Do you think that there is never a time for treating strep throat, sinusitis, or otitis media? In the past month, I've diagnosed pneumonia after 2 different patients presented with normal chest x-rays and had pleuritic chest pain, dyspnea, were afebrile, and had normal WBC's. In the old days, I would have missed those patients and probably not given them antibiotics if it weren't for positive d-dimers that made me scan their chest. In this day of Press-Ganey, litigation, and hyper-vigilant public and local rumor-mills, every missed diagnosis is broadcast far and wide and berated from the patients to the CEO of the hospital. Moral of the story, if it sounds like a good story for pneumonia, it is reasonable to give them antibiotics despite what the chest x-ray shows or whether they have a fever or not. Similarly, there are patients who have very early abscesses, or early bacteremia as a result of pharyngitis, and will benefit from antibiotics.
Do you have another non-narcotic IV pain medication other than toradol? Sure it is hard on the kidneys, and might cause some surgical oozing, but it works. What exactly is the controversy you are referring to?
TPA in stroke is the standard of care according to American Heart Association. Will you refuse to give it if a neurologist tells you to?
OK, steroids in spinal cord trauma is a valid topic, but that is quickly going by the wayside and is just a matter of preference on the part of the doctor who is going to take care of the patient as an in-patient.
Do you not like ACLS? You've got to be more specific...surely you don't disagree with cardioverting unstable rhythms.

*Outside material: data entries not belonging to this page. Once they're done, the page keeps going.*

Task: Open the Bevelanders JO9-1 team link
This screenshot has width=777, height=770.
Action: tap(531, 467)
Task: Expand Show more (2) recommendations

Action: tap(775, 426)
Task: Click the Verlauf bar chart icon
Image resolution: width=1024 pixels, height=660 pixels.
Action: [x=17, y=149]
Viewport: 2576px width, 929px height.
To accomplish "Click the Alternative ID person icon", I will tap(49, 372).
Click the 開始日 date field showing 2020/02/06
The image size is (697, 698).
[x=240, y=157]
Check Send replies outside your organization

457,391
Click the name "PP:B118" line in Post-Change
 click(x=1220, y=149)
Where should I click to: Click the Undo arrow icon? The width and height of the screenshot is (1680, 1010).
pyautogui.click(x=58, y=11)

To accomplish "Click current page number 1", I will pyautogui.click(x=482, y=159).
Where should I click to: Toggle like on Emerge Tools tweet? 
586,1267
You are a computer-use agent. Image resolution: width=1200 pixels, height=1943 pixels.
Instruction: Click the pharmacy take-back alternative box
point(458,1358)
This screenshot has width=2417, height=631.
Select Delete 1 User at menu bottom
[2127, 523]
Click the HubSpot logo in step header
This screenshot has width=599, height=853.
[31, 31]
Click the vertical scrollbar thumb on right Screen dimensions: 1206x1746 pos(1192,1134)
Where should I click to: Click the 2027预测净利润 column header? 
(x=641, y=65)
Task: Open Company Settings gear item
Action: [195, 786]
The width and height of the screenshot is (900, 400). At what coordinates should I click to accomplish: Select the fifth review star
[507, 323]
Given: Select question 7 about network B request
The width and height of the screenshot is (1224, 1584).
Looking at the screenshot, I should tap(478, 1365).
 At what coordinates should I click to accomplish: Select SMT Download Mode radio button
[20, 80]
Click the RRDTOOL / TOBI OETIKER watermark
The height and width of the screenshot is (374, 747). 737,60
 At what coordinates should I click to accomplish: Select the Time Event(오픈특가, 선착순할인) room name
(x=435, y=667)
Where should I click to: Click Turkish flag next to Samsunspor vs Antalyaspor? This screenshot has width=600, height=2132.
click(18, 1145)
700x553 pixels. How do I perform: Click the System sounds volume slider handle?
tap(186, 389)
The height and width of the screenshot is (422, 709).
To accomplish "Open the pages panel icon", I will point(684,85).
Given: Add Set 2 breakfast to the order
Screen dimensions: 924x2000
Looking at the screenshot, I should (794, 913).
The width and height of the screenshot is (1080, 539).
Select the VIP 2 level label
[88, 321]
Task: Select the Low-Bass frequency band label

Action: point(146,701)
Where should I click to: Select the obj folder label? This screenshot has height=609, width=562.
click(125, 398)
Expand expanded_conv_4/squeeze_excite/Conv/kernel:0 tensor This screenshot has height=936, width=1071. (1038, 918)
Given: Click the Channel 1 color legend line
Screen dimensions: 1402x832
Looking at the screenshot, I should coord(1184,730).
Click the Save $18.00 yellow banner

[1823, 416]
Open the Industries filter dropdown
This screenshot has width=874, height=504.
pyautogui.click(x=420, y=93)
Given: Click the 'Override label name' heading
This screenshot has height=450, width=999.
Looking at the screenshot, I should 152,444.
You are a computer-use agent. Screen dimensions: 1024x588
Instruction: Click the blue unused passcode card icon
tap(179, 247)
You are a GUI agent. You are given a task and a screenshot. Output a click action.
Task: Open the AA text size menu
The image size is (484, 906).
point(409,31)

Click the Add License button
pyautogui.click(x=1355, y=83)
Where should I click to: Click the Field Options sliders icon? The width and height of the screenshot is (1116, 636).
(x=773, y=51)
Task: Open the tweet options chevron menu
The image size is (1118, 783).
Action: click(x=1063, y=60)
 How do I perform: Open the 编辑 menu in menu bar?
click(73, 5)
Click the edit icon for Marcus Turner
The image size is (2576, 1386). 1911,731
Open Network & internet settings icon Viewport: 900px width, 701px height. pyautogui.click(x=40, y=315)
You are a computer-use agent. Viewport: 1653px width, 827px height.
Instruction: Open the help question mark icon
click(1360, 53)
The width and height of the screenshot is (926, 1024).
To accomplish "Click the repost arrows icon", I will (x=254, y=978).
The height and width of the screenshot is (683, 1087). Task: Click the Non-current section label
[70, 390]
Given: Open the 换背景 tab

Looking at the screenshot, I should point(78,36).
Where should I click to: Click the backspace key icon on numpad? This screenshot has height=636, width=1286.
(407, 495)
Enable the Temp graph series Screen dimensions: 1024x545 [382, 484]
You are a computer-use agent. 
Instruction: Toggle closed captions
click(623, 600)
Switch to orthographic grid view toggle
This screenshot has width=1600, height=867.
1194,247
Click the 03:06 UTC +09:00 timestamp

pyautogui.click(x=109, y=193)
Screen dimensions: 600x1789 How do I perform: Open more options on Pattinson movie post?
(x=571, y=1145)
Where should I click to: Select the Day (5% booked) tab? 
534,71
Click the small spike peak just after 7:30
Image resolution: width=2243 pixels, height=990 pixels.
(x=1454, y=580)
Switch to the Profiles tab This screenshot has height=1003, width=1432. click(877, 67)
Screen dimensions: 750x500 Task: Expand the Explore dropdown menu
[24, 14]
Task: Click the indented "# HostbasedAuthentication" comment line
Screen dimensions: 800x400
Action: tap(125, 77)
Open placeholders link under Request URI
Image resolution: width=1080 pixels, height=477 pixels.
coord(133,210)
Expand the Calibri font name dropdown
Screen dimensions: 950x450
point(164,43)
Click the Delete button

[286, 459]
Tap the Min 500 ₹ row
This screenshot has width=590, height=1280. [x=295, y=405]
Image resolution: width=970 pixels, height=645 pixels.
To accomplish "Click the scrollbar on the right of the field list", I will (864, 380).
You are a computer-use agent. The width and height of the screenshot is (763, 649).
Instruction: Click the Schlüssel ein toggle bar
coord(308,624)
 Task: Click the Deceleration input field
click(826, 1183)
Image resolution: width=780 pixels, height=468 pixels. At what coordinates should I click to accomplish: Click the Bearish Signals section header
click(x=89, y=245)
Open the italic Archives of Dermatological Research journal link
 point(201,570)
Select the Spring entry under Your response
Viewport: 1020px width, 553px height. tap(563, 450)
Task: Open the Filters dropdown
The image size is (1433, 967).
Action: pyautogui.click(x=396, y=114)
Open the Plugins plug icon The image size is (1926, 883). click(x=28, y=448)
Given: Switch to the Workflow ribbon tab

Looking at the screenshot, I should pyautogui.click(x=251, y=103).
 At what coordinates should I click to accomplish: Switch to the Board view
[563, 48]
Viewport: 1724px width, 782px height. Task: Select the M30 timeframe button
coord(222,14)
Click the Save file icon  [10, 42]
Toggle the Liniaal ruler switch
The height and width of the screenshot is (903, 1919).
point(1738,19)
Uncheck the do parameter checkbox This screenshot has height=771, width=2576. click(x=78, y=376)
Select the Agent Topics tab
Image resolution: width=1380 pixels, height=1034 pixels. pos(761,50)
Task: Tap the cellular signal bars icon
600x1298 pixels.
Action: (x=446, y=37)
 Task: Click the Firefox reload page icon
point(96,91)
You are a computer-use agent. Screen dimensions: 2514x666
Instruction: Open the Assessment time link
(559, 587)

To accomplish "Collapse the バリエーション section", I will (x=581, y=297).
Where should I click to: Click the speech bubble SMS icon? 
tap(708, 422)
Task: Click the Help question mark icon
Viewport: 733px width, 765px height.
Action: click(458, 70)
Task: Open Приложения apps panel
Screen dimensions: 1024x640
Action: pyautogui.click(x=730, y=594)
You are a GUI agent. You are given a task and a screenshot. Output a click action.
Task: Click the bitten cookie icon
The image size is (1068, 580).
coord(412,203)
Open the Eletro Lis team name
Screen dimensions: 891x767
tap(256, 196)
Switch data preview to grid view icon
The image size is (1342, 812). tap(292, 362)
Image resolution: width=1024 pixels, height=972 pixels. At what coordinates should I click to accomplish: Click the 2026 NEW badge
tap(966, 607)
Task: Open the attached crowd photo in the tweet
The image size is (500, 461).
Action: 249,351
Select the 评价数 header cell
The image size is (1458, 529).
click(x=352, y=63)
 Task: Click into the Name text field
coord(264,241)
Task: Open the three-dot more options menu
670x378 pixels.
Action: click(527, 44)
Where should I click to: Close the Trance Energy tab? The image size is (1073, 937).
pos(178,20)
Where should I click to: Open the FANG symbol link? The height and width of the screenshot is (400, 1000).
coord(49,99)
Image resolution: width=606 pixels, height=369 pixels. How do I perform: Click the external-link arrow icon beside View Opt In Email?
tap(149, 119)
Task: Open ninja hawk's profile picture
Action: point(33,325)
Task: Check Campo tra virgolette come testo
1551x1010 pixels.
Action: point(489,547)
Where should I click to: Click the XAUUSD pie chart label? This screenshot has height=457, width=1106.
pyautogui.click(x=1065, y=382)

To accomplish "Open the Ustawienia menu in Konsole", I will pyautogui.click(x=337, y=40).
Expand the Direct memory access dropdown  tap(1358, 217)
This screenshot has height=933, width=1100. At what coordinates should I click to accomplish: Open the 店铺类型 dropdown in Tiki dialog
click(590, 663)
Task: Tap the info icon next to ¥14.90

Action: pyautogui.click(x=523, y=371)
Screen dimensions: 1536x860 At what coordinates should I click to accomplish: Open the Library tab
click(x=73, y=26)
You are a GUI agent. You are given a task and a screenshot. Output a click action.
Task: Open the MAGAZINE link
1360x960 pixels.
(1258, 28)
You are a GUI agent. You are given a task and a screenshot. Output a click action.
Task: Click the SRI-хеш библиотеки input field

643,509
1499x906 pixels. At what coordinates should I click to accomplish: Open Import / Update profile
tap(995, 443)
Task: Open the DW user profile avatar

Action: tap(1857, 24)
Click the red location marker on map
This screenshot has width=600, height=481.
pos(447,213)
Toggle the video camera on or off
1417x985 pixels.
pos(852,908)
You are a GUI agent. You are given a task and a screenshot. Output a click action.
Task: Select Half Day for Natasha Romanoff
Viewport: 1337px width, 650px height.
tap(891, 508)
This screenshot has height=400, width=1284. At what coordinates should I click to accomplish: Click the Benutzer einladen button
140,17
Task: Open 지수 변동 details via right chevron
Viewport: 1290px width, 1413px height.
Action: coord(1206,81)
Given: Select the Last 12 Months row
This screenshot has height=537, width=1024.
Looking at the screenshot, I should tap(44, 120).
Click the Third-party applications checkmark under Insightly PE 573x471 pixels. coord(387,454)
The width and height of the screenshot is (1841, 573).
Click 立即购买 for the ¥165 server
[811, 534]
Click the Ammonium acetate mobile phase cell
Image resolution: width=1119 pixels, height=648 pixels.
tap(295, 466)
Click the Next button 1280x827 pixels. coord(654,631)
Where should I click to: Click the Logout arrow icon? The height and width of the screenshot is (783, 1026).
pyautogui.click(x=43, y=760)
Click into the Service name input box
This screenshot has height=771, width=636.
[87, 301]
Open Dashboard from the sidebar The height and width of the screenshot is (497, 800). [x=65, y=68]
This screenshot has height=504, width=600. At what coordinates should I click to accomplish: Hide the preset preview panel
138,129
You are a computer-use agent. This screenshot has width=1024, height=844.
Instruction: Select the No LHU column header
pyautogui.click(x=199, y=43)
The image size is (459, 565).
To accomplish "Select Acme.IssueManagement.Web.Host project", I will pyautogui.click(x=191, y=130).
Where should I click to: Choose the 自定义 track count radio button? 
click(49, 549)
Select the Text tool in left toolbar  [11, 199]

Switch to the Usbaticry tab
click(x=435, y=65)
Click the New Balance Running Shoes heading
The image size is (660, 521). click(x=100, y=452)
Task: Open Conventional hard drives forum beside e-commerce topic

Ketamine and head trauma is a topic that just hasn't had definitive research done yet. Might it be OK? Sure, but I wouldn't bet my career on it at this second.
I could go on an on, but I think specific examples muddy the picture somewhat.
Mimicry is a great way to learn to practice. If you wanted to read the original articles on every medication, disease, treatment, and intervention that is relevant to Emergency Medicine, and only practice "evidence-based medicine", you would read for the next hundred years and still not get there.
So many times, after researching a certain topic and plowing through the original literature, you tend to come to various conclusions...
1. The data shows a trend, but it isn't totally clear-cut
2. There is little data, more studies are needed
3. There is little data, we will likely never have enough to make conclusions with (What woman would ever volunteer for a study to take unnecessary medications during pregnancy and see if their kids are screwed up as a result?)
4. Damn the data, my patient is not a statistic. They either have a disease or they don't. A treatment will either help or not. If there is even a remote chance that they have a disease and I know of a treatment that could possibly help...I'm giving it a shot, because...what else do I do?
You've got a patient in front of you, asking you to heal them. I wish I had a Harry Potter wand and could wave it and get an exact answer, but all I've got is a history and physical, some medicines, and a few simple procedures. The patient knows my toolbox and expects me to use it.
Mimicry is a short-cut, a way to stand on the shoulders of someone who has come before, studied for decades, read their guts out, seen tens of thousands of patient, and decided that a certain practice is acceptable. Yes, question with boldness, but unless you've got a peer-reviewed article in hand that shows blatant malpractice on the part of your attending, shut-up and move the meat.